Stored data:
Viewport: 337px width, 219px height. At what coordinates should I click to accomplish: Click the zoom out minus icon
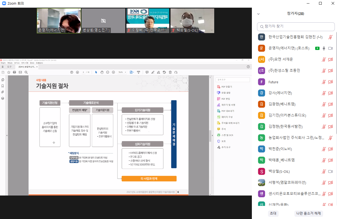coord(108,72)
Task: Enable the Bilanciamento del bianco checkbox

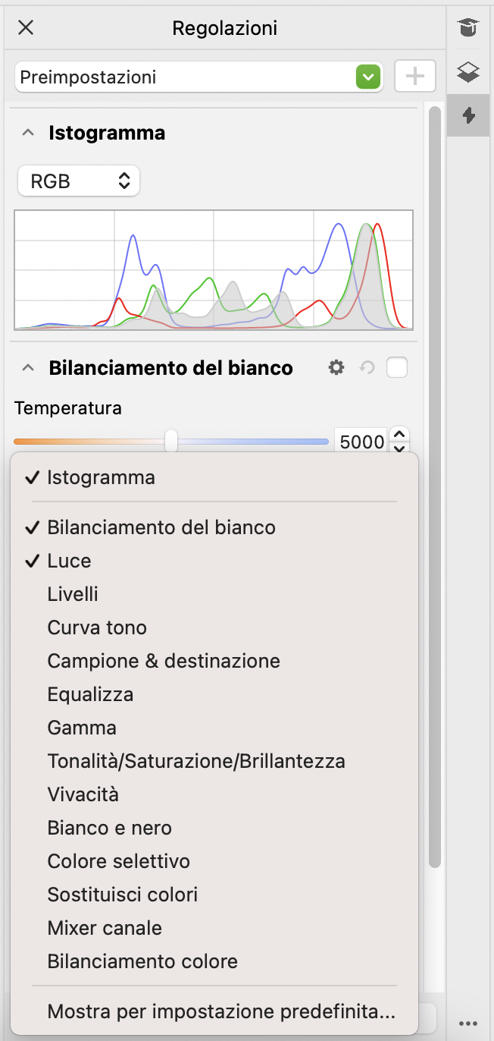Action: pos(397,368)
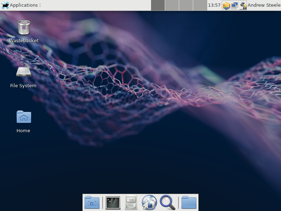Launch the Web Browser globe icon
The width and height of the screenshot is (281, 211).
(x=149, y=203)
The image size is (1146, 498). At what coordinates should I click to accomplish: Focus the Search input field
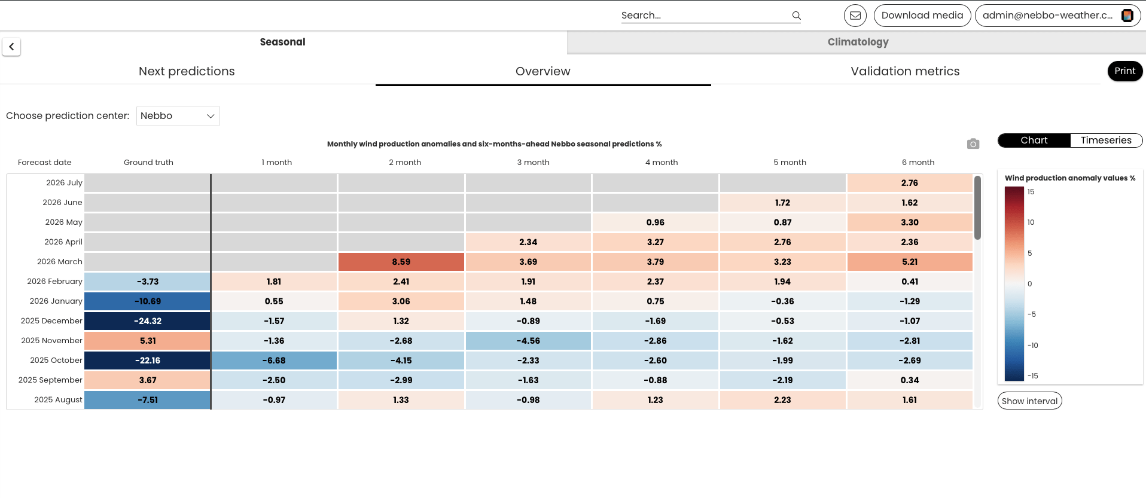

> Your assignment
Extract the entries in full, exactly as they are, minus the pictures.

> Result of this exercise
Viewport: 337px width, 219px height. At what coordinates should I click to accomplish: Click the zoom out minus icon
coord(108,72)
Task: Enable the Bilanciamento del bianco checkbox

Action: pos(397,368)
Launch the Web Browser globe icon
The width and height of the screenshot is (281, 211).
(x=149, y=203)
The image size is (1146, 498). At what coordinates should I click to accomplish: Focus the Search input field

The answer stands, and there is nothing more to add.